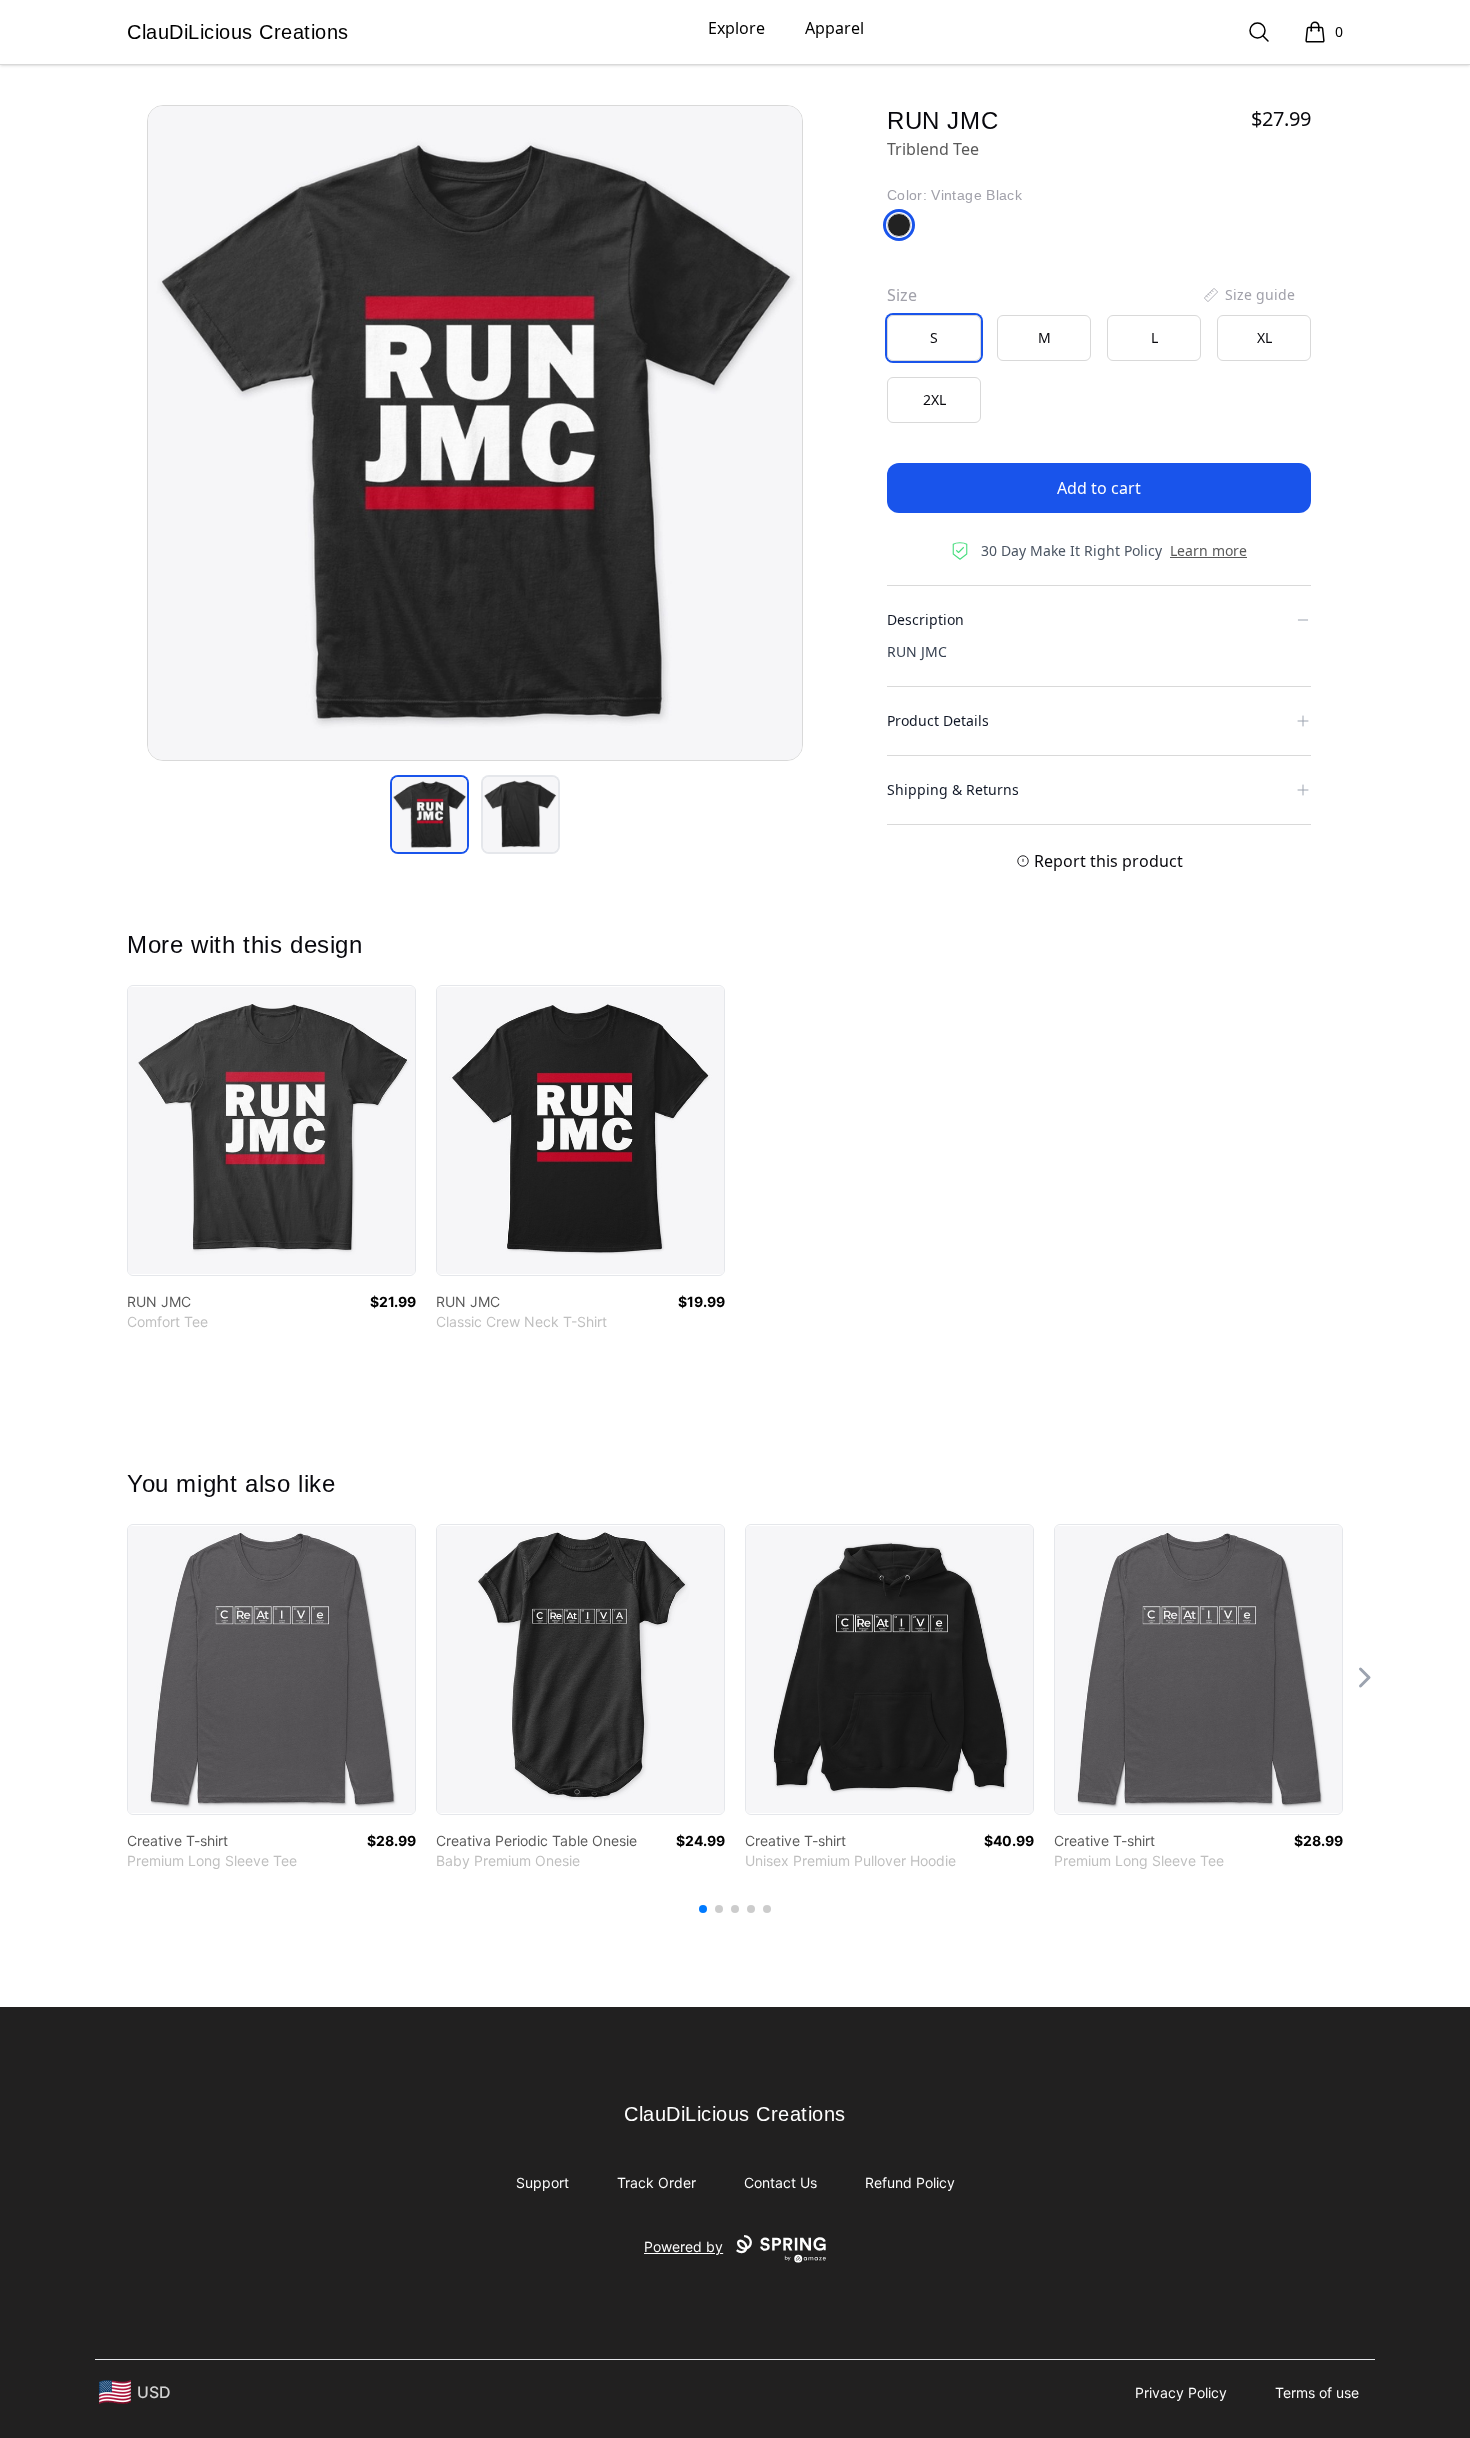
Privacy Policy (1181, 2392)
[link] (271, 1130)
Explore (736, 28)
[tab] (429, 814)
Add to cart (1099, 488)
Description (925, 619)
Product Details (938, 720)
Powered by (683, 2246)
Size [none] (902, 295)
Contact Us (780, 2182)
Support (542, 2182)
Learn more (1208, 550)
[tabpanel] (475, 433)
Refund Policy (910, 2182)
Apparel (834, 28)
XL (1264, 337)
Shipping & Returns (953, 789)
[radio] (934, 338)
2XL (934, 399)
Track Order (656, 2182)
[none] (1248, 295)
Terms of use (1317, 2392)
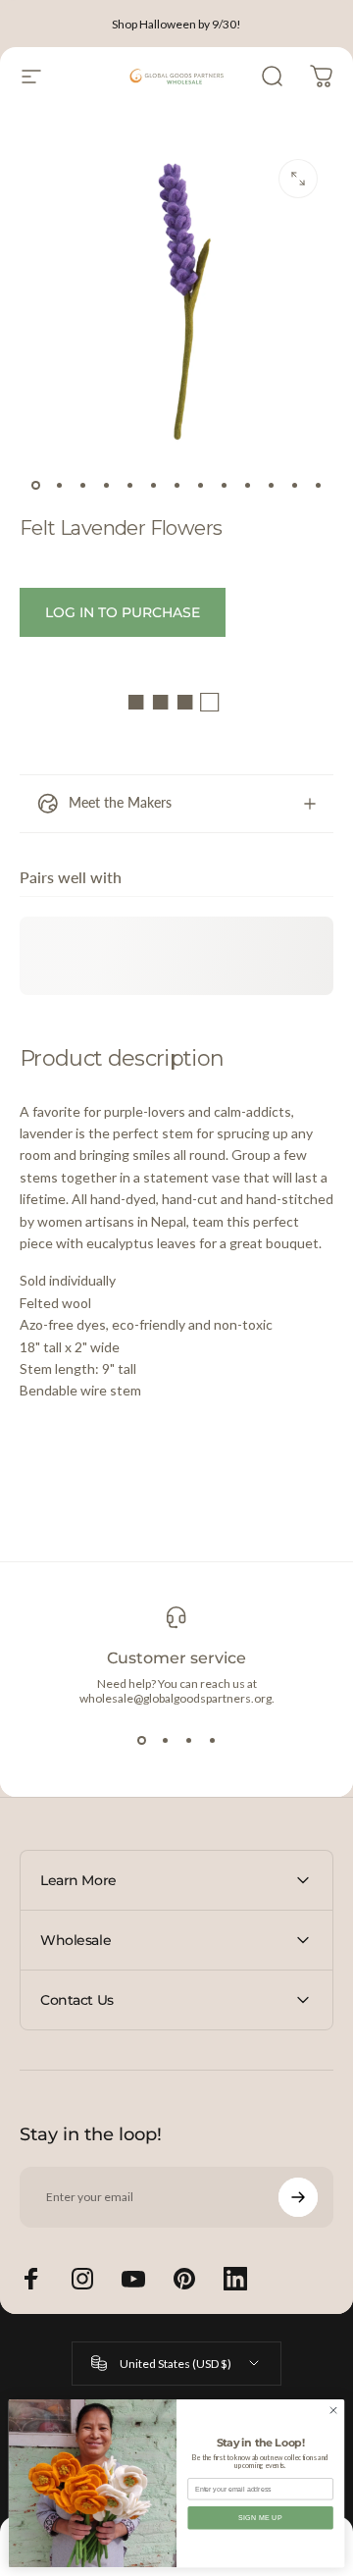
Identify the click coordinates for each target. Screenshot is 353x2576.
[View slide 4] (212, 1741)
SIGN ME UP (260, 2517)
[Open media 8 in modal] (298, 178)
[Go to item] (35, 485)
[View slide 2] (164, 1741)
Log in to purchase (122, 612)
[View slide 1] (141, 1741)
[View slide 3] (188, 1741)
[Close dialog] (333, 2410)
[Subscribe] (298, 2197)
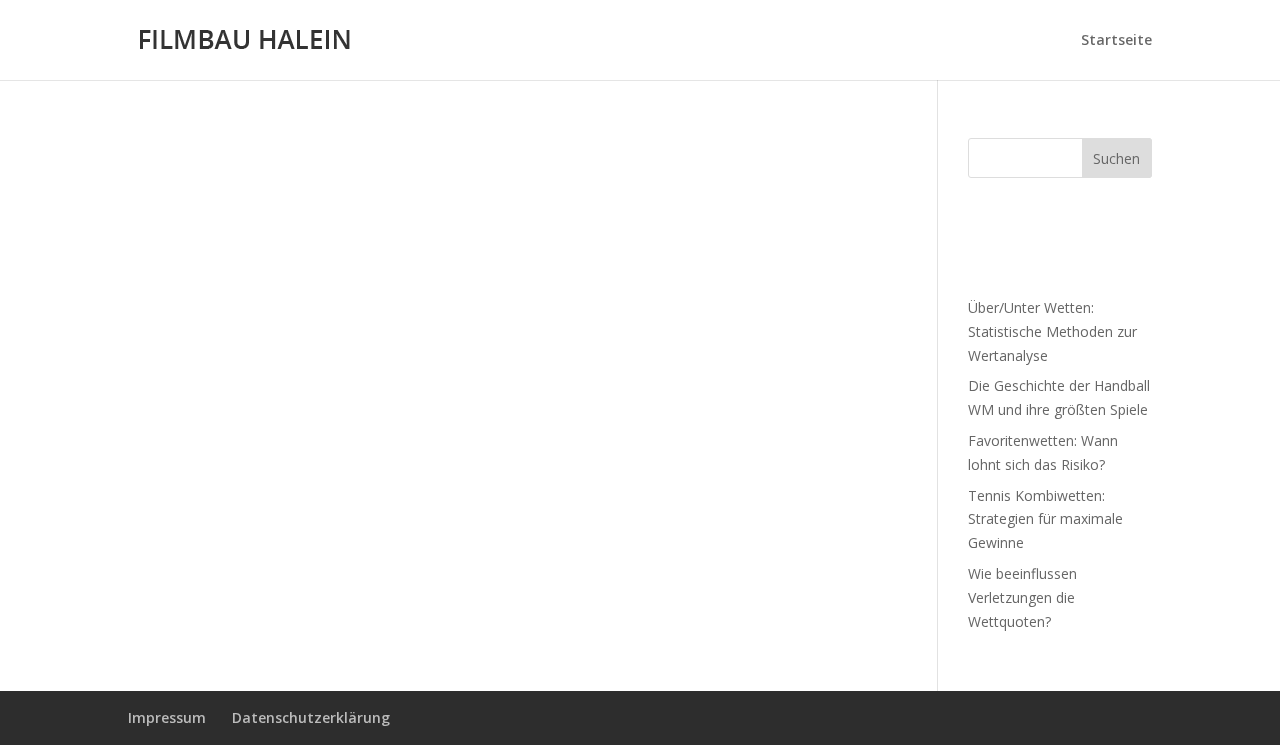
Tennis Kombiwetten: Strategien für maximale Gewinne (1045, 519)
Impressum (167, 717)
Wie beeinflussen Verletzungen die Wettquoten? (1022, 597)
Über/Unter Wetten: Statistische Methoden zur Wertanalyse (1052, 331)
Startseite (1116, 41)
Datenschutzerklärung (311, 717)
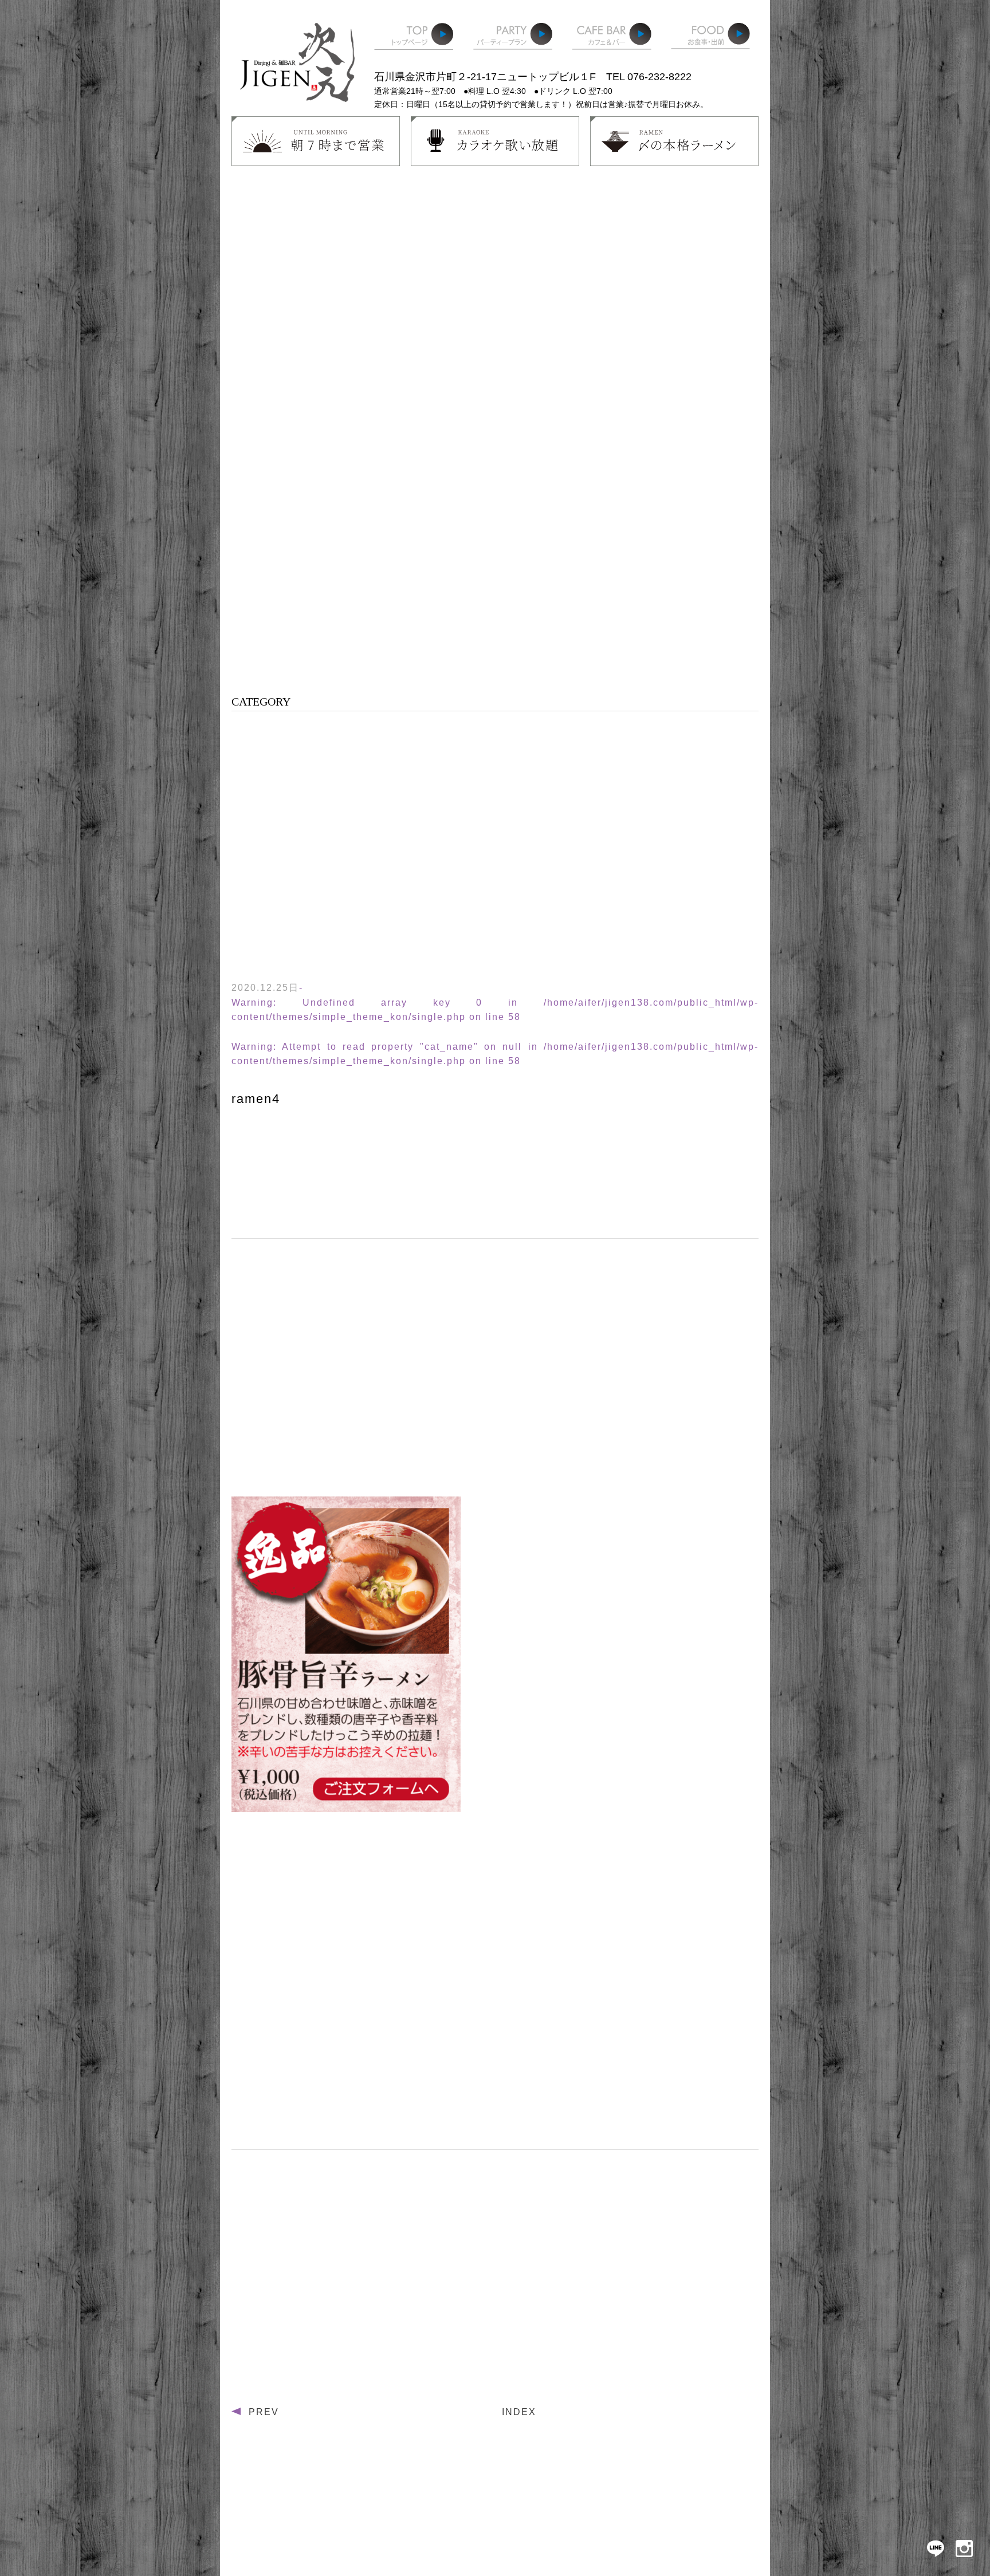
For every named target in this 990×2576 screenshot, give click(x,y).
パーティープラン (512, 40)
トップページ (413, 40)
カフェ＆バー (611, 40)
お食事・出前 (710, 40)
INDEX (519, 2412)
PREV (264, 2412)
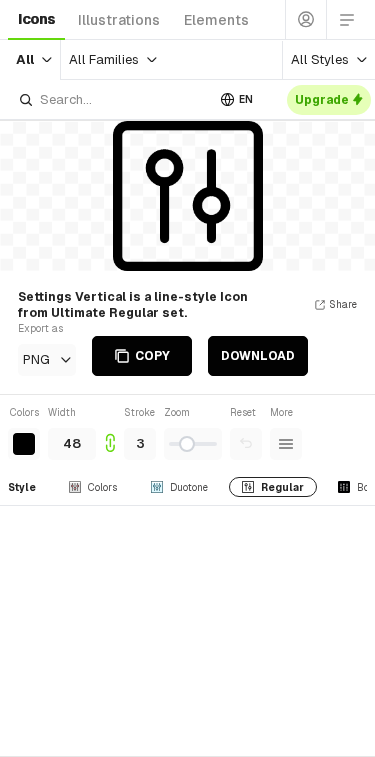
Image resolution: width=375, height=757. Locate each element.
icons (36, 19)
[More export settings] (286, 444)
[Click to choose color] (24, 444)
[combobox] (111, 99)
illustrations (119, 20)
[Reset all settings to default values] (246, 444)
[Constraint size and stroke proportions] (110, 432)
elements (216, 20)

***

YOUR TASK » Print the listing verbatim; no pictures.

ANSWER AREA »
Privacy Policy (1181, 2392)
[link] (271, 1130)
Explore (736, 28)
[tab] (429, 814)
Add to cart (1099, 488)
Description (925, 619)
Product Details (938, 720)
Powered by (683, 2246)
Size [none] (902, 295)
Contact Us (780, 2182)
Support (542, 2182)
Learn more (1208, 550)
[tabpanel] (475, 433)
Refund Policy (910, 2182)
Apparel (834, 28)
XL (1264, 337)
Shipping & Returns (953, 789)
[radio] (934, 338)
2XL (934, 399)
Track Order (656, 2182)
[none] (1248, 295)
Terms of use (1317, 2392)
Identify the click coordinates for each target. Screenshot is 353x2576.
[View slide 4] (212, 1741)
SIGN ME UP (260, 2517)
[Open media 8 in modal] (298, 178)
[Go to item] (35, 485)
[View slide 2] (164, 1741)
Log in to purchase (122, 612)
[View slide 1] (141, 1741)
[View slide 3] (188, 1741)
[Close dialog] (333, 2410)
[Subscribe] (298, 2197)
Tennis Kombiwetten: Strategien für maximale Gewinne (1045, 519)
Impressum (167, 717)
Wie beeinflussen Verletzungen die Wettquoten? (1022, 597)
Über/Unter Wetten: Statistische Methoden zur Wertanalyse (1052, 331)
Startseite (1116, 41)
Datenschutzerklärung (311, 717)
For every named target in this 990×2576 screenshot, give click(x,y).
パーティープラン (512, 40)
トップページ (413, 40)
カフェ＆バー (611, 40)
お食事・出前 (710, 40)
INDEX (519, 2412)
PREV (264, 2412)
Image resolution: width=375, height=757. Locate each element.
icons (36, 19)
[More export settings] (286, 444)
[Click to choose color] (24, 444)
[combobox] (111, 99)
illustrations (119, 20)
[Reset all settings to default values] (246, 444)
[Constraint size and stroke proportions] (110, 432)
elements (216, 20)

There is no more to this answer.